**WHAT IS EXPECTED**
Pull out each line in the material below that contains the word "screenshot", and list those lines in order.

**GIVEN RECORDS**
-- Start --

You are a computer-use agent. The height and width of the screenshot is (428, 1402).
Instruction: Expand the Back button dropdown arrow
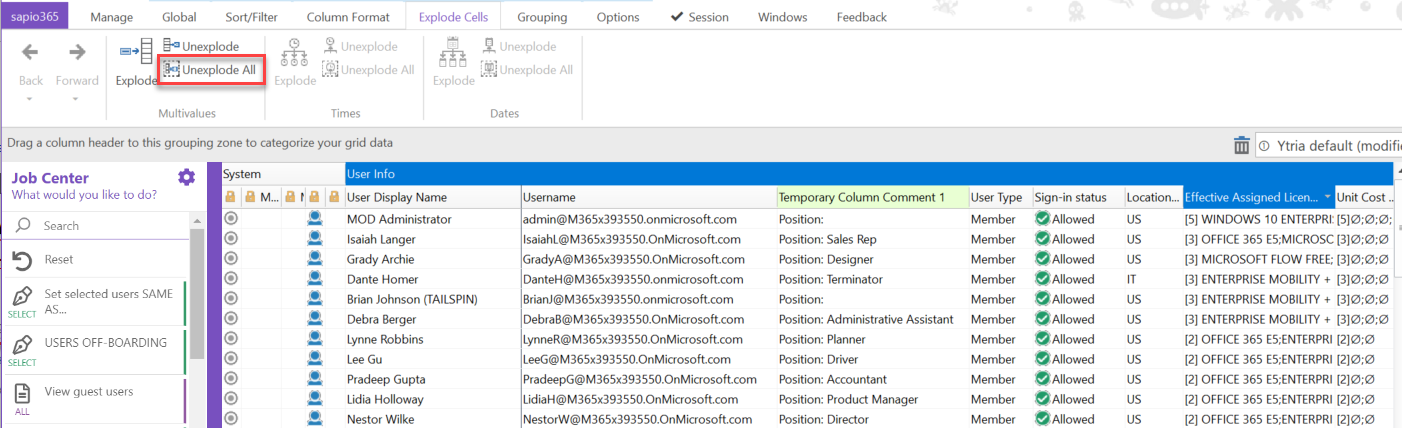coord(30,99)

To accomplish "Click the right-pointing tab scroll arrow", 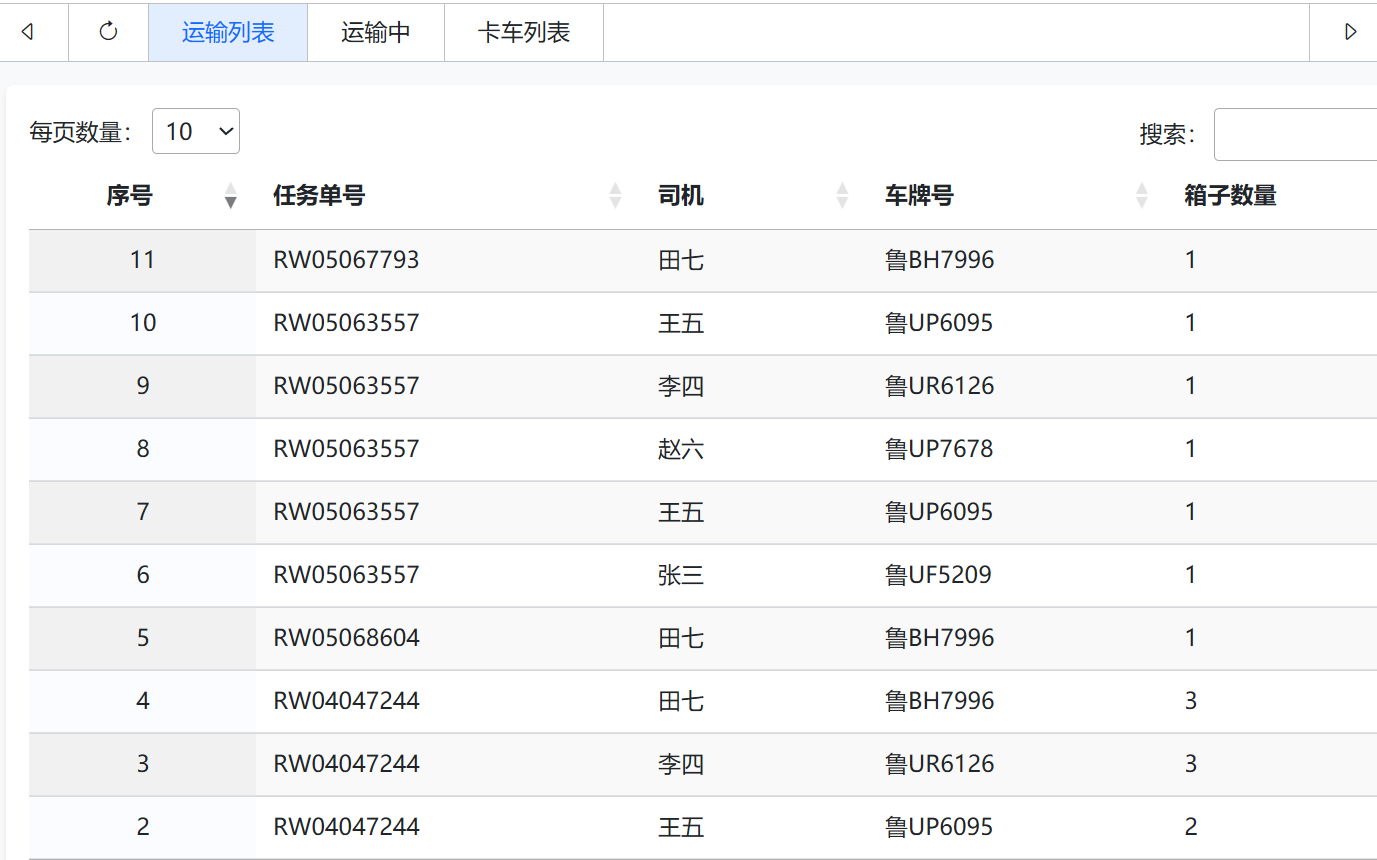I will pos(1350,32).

-- End --
-- Start --

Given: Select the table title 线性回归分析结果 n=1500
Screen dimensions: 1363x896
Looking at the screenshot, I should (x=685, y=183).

-- End --

**TASK RESPONSE**
You are a computer-use agent. The height and width of the screenshot is (428, 1402).
Looking at the screenshot, I should (x=685, y=183).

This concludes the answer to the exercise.